EXERCISE PROMPT. Retype, exactly as they appear below, the lines between the line holding "Given: Click the MUC departure airport code" and the line holding "Task: Open Harvest Moon Farm oranges photo", both ends included.

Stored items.
***

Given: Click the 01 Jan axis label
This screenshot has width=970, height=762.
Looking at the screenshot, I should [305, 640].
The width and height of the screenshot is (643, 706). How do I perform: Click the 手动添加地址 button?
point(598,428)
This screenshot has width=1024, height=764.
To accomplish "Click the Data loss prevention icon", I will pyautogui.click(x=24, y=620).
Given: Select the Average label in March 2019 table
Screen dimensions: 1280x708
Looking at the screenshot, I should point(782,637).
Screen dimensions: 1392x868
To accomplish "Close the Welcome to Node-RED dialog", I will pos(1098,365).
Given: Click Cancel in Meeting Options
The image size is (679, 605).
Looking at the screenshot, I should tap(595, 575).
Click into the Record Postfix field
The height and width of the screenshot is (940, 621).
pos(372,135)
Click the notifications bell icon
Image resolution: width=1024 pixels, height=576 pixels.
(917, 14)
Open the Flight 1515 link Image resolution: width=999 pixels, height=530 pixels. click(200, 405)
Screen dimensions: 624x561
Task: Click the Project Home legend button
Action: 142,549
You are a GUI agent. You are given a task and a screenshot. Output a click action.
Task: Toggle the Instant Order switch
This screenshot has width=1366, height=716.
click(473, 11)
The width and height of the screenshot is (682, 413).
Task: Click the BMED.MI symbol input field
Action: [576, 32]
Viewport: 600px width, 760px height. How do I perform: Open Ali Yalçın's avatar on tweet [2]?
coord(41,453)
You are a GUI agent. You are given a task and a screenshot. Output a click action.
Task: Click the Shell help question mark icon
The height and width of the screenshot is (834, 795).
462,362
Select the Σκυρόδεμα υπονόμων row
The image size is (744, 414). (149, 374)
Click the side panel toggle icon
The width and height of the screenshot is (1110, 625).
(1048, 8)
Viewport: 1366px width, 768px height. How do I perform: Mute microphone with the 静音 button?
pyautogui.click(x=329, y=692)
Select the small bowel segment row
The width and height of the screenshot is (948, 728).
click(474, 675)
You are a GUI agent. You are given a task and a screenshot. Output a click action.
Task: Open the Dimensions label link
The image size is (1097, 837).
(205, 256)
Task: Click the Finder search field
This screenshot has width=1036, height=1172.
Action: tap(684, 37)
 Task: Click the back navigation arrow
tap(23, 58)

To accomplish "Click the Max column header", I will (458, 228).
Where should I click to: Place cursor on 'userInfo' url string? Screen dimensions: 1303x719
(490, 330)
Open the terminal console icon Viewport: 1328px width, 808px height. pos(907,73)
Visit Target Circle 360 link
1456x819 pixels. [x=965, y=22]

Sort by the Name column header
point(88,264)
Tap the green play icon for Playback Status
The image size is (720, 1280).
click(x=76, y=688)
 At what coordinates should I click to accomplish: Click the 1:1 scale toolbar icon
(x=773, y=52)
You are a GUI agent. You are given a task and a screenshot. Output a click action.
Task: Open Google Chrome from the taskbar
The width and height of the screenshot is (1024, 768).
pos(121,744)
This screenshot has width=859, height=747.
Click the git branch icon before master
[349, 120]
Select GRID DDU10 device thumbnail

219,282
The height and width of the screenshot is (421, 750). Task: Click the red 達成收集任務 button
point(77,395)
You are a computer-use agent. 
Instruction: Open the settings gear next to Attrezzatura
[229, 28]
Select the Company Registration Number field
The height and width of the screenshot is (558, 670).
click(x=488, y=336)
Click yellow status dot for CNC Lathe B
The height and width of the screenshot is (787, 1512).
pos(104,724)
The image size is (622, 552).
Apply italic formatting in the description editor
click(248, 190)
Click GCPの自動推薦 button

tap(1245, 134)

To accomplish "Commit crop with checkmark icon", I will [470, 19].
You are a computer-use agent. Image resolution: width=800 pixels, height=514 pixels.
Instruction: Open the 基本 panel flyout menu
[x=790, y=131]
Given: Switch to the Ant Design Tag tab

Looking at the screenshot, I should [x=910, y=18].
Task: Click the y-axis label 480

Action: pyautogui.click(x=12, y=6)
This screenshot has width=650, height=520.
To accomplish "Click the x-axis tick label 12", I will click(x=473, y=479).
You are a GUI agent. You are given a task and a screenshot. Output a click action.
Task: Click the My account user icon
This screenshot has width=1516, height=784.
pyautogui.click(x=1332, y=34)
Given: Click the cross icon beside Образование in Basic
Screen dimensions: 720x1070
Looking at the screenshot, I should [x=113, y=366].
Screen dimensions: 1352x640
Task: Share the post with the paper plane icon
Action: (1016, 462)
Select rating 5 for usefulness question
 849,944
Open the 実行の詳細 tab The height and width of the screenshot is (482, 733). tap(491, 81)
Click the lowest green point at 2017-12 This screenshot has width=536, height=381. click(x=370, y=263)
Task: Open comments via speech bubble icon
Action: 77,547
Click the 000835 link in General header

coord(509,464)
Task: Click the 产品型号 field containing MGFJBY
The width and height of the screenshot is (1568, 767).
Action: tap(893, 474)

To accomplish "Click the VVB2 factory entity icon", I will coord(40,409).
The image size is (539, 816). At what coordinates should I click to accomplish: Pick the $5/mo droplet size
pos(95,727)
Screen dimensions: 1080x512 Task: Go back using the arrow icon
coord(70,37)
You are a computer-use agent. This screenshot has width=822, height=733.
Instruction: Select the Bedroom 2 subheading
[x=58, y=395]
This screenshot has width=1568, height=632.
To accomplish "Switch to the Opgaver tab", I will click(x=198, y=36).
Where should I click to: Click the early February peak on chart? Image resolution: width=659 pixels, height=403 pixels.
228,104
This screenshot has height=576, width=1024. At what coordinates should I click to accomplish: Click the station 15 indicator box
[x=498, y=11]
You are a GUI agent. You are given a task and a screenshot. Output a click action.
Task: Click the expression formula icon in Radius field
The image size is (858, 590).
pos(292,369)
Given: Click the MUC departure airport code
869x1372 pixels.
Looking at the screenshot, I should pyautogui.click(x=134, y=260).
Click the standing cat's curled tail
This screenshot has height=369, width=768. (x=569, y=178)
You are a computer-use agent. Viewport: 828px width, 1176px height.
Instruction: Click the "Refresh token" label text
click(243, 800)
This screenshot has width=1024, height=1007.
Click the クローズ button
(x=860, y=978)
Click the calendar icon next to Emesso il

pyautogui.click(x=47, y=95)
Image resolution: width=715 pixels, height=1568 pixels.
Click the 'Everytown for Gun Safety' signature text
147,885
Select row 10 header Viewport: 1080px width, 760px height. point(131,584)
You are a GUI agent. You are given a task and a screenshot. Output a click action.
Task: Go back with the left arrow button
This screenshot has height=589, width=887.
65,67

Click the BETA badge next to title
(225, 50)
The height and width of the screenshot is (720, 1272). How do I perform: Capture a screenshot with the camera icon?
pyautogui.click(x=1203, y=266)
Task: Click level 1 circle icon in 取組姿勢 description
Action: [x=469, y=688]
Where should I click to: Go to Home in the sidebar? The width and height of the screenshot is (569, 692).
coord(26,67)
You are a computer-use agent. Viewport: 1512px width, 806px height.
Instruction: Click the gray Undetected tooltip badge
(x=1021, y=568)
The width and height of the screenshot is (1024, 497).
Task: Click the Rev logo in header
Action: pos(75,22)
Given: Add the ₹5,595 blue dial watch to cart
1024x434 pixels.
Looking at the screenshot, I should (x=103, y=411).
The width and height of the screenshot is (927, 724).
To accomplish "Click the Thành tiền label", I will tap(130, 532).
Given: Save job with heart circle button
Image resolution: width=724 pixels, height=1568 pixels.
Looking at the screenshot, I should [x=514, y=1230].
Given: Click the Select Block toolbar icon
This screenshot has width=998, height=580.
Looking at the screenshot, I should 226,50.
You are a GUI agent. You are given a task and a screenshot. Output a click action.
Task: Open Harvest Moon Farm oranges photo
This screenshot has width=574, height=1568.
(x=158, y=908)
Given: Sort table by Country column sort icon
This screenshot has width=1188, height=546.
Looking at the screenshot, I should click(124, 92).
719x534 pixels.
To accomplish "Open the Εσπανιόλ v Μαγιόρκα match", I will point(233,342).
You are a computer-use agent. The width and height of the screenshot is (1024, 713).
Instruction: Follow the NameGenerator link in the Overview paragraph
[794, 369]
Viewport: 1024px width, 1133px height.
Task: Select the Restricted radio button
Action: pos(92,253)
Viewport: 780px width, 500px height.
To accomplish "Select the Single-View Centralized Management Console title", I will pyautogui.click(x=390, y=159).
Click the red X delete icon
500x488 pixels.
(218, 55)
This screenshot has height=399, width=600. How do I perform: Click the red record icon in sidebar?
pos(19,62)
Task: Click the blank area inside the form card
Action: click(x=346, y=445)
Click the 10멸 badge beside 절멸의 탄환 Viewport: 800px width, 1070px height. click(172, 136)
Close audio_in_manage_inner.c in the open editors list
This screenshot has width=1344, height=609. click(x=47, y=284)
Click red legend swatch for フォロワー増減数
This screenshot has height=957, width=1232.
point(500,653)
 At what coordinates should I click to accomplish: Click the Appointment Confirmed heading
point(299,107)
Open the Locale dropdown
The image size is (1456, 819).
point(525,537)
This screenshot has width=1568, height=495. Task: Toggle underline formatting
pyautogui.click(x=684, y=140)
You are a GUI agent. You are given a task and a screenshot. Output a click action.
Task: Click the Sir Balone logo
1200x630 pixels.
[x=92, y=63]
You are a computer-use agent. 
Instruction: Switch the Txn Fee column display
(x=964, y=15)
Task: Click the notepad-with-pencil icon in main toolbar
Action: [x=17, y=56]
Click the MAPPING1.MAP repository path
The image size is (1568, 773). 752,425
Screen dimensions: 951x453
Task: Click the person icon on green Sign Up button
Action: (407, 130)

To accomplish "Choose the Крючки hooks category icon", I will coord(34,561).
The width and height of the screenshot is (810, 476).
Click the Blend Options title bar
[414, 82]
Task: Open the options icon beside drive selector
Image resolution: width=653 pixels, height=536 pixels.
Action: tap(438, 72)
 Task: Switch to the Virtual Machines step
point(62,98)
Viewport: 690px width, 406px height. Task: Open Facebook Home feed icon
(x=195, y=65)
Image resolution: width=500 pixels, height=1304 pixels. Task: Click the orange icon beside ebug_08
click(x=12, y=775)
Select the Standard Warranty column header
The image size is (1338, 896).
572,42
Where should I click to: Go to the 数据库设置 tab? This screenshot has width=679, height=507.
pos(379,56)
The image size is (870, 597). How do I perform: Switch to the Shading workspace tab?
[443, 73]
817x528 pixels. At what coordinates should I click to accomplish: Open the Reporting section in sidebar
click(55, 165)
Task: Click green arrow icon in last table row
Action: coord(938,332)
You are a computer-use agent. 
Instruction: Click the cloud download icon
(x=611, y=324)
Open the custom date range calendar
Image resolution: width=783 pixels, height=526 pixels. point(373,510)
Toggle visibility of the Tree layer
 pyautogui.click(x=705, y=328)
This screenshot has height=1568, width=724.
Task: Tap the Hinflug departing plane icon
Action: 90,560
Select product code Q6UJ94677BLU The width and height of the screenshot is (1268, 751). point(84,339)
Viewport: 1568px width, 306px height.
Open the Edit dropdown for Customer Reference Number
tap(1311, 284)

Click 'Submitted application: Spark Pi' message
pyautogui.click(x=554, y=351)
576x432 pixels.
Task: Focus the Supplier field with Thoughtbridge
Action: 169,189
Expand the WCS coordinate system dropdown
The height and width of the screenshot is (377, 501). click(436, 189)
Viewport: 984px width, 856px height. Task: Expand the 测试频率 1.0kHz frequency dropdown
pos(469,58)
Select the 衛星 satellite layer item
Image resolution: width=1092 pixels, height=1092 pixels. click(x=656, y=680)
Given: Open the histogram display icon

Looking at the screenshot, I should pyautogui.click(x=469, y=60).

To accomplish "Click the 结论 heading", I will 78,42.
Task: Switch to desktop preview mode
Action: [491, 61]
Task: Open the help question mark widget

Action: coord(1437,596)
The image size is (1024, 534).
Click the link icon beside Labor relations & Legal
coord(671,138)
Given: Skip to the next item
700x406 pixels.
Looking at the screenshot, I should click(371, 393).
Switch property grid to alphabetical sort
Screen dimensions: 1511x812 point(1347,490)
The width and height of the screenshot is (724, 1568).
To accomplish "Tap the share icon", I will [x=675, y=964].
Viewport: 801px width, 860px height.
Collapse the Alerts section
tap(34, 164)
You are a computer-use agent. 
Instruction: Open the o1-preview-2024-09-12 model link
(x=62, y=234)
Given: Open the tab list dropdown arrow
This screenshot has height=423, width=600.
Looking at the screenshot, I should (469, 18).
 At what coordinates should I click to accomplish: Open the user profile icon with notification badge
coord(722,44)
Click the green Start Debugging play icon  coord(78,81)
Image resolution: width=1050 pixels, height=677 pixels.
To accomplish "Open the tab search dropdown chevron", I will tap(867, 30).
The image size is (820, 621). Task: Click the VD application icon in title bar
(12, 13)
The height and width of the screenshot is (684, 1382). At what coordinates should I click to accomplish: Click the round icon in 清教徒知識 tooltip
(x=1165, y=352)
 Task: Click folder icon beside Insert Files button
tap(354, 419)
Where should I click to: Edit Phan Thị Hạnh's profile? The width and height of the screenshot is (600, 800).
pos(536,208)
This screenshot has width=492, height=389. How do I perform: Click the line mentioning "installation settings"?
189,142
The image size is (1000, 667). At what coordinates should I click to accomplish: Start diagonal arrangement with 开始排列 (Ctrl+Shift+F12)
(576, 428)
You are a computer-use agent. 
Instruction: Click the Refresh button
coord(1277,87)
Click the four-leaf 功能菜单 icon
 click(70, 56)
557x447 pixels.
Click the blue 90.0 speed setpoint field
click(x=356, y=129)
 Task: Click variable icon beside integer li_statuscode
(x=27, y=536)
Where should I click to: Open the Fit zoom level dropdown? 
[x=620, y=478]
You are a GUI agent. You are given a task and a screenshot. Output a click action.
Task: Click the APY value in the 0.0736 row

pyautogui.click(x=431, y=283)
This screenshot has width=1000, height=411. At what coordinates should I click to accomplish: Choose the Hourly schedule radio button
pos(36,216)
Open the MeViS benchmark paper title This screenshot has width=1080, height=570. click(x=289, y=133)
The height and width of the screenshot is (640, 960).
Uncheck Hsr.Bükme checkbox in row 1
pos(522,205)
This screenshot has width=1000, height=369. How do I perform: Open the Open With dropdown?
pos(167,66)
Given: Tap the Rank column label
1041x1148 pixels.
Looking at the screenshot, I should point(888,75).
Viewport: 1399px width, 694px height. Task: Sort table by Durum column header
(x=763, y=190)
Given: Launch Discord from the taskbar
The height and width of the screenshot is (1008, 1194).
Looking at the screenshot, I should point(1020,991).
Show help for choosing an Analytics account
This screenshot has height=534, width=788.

***

SOLUTION TO THIS TASK.
Given: Click the MUC departure airport code
869x1372 pixels.
Looking at the screenshot, I should pyautogui.click(x=134, y=260).
Click the standing cat's curled tail
This screenshot has height=369, width=768. (x=569, y=178)
You are a computer-use agent. Viewport: 828px width, 1176px height.
Instruction: Click the "Refresh token" label text
click(243, 800)
This screenshot has width=1024, height=1007.
Click the クローズ button
(x=860, y=978)
Click the calendar icon next to Emesso il

pyautogui.click(x=47, y=95)
Image resolution: width=715 pixels, height=1568 pixels.
Click the 'Everytown for Gun Safety' signature text
147,885
Select row 10 header Viewport: 1080px width, 760px height. point(131,584)
You are a GUI agent. You are given a task and a screenshot. Output a click action.
Task: Go back with the left arrow button
This screenshot has height=589, width=887.
65,67

Click the BETA badge next to title
(225, 50)
The height and width of the screenshot is (720, 1272). How do I perform: Capture a screenshot with the camera icon?
pyautogui.click(x=1203, y=266)
Task: Click level 1 circle icon in 取組姿勢 description
Action: [x=469, y=688]
Where should I click to: Go to Home in the sidebar? The width and height of the screenshot is (569, 692).
coord(26,67)
You are a computer-use agent. Viewport: 1512px width, 806px height.
Instruction: Click the gray Undetected tooltip badge
(x=1021, y=568)
The width and height of the screenshot is (1024, 497).
Task: Click the Rev logo in header
Action: pos(75,22)
Given: Add the ₹5,595 blue dial watch to cart
1024x434 pixels.
Looking at the screenshot, I should (x=103, y=411).
The width and height of the screenshot is (927, 724).
To accomplish "Click the Thành tiền label", I will tap(130, 532).
Given: Save job with heart circle button
Image resolution: width=724 pixels, height=1568 pixels.
Looking at the screenshot, I should [x=514, y=1230].
Given: Click the Select Block toolbar icon
This screenshot has width=998, height=580.
Looking at the screenshot, I should 226,50.
You are a GUI agent. You are given a task and a screenshot. Output a click action.
Task: Open Harvest Moon Farm oranges photo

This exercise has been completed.